*Your goal*.
Look through the records, and whenever a line includes the word "computer", copy it.

*Excerpted data*.
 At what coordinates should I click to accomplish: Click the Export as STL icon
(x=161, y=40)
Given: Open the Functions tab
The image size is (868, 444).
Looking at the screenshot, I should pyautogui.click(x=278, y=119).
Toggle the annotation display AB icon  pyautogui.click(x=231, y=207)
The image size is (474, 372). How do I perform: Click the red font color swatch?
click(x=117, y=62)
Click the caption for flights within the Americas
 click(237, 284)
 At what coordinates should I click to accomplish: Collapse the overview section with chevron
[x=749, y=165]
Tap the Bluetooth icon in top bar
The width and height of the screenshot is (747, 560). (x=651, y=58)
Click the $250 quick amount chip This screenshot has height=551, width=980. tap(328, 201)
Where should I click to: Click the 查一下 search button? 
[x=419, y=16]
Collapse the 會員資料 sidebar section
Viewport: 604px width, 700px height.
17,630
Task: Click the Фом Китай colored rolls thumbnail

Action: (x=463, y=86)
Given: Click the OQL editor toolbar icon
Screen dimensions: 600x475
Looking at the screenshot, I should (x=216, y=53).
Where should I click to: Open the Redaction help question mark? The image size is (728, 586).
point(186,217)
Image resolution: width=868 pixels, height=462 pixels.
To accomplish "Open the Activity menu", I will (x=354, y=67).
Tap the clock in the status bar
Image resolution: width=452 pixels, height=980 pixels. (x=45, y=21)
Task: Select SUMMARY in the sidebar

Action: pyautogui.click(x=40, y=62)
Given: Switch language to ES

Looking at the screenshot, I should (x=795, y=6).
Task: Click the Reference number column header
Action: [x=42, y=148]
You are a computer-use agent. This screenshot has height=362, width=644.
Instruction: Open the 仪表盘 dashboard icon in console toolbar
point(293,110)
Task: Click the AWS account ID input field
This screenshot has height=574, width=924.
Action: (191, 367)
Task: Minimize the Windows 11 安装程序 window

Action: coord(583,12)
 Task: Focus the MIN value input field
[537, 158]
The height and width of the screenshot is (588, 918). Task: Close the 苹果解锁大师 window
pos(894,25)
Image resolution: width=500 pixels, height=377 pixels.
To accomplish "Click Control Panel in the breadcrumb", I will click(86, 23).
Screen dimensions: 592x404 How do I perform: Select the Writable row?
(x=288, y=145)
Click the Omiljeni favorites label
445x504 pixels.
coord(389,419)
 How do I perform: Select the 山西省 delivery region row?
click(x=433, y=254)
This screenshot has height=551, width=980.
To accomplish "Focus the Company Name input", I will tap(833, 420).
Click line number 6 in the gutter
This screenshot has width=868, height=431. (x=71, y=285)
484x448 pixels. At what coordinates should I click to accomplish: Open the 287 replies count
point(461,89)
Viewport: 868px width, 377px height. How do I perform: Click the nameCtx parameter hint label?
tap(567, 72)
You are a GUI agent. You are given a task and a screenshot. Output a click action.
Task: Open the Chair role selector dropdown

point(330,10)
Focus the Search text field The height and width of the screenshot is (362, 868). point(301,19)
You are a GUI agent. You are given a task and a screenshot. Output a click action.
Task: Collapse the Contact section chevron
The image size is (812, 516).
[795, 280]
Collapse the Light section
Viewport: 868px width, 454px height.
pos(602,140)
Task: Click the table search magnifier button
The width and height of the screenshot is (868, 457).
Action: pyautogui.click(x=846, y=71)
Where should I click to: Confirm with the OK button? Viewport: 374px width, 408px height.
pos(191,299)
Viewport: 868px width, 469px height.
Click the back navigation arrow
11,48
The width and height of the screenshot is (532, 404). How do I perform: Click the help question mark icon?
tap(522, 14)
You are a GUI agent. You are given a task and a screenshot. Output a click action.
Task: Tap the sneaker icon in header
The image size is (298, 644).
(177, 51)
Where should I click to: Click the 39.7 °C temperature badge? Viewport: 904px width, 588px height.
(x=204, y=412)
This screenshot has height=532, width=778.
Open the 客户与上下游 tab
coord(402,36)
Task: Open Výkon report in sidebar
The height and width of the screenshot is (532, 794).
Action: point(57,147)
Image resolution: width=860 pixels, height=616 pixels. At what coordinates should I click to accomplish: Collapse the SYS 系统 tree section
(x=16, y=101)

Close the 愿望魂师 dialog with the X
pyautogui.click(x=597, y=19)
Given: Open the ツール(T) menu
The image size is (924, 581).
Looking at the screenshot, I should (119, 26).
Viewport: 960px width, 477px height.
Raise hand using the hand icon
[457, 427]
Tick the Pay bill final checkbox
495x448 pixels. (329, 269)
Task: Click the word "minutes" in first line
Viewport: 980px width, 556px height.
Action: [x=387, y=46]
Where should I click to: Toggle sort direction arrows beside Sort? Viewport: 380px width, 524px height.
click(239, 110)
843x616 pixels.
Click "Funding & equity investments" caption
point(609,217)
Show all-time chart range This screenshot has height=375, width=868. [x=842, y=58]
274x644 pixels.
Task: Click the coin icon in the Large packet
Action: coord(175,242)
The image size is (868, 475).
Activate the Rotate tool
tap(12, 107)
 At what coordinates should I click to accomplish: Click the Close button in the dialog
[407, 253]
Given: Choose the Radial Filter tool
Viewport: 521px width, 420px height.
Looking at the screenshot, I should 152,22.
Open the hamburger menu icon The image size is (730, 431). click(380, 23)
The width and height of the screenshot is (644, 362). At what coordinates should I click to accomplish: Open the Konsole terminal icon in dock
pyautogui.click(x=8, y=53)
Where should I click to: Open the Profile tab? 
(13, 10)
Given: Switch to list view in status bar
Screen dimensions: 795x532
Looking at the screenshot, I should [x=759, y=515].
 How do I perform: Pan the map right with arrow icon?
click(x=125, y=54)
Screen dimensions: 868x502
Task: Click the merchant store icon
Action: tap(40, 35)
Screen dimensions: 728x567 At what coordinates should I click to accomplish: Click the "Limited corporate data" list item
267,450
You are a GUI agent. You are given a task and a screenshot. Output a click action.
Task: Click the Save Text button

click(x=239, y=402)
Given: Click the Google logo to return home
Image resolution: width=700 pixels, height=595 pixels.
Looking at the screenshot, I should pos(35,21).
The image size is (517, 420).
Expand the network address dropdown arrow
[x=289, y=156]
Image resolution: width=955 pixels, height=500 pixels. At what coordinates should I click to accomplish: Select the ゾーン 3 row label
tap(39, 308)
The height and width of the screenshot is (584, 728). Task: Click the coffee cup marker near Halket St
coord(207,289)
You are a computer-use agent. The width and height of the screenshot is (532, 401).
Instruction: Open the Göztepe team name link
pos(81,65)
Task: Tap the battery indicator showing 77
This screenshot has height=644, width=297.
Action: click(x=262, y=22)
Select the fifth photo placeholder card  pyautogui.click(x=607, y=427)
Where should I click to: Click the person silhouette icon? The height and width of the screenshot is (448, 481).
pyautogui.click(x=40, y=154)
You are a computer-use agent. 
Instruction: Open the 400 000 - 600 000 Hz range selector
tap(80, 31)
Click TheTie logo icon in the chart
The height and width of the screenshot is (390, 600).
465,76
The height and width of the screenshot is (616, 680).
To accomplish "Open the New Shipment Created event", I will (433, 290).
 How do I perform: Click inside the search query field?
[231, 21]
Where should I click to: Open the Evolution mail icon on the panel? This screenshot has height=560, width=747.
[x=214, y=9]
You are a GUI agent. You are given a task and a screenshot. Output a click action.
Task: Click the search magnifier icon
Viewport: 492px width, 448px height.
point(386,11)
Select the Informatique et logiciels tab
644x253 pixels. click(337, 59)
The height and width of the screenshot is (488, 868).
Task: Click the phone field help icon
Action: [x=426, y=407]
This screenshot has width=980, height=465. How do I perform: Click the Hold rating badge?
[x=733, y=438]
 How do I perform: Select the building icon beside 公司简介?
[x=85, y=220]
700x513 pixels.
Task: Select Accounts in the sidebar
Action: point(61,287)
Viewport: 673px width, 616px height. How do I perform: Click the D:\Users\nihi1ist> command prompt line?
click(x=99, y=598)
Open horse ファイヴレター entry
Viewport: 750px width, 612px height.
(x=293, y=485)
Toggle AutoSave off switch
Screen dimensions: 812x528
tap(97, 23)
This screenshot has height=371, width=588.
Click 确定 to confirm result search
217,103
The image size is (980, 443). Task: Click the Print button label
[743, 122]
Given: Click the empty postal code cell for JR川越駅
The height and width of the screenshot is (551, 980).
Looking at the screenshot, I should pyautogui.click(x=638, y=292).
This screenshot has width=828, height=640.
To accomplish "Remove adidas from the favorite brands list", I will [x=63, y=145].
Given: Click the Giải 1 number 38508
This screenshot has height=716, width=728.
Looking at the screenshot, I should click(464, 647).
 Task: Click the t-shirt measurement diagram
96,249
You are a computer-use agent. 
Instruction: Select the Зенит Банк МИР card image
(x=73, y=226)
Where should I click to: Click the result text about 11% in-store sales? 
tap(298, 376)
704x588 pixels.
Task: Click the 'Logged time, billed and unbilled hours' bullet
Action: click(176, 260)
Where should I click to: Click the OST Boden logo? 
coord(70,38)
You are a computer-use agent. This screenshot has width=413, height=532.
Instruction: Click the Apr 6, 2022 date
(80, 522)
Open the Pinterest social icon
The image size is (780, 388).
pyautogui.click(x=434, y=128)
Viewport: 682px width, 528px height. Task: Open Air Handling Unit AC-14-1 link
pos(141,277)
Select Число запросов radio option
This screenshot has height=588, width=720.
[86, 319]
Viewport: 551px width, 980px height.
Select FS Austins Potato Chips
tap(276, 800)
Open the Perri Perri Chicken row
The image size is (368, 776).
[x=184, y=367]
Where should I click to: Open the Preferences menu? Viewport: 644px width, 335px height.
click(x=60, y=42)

*Task solution*.
You are a computer-use agent. This screenshot has height=362, width=644.
You are a computer-use agent. The width and height of the screenshot is (532, 401).
You are a computer-use agent. 
You are a computer-use agent. 
You are a computer-use agent. This screenshot has width=413, height=532.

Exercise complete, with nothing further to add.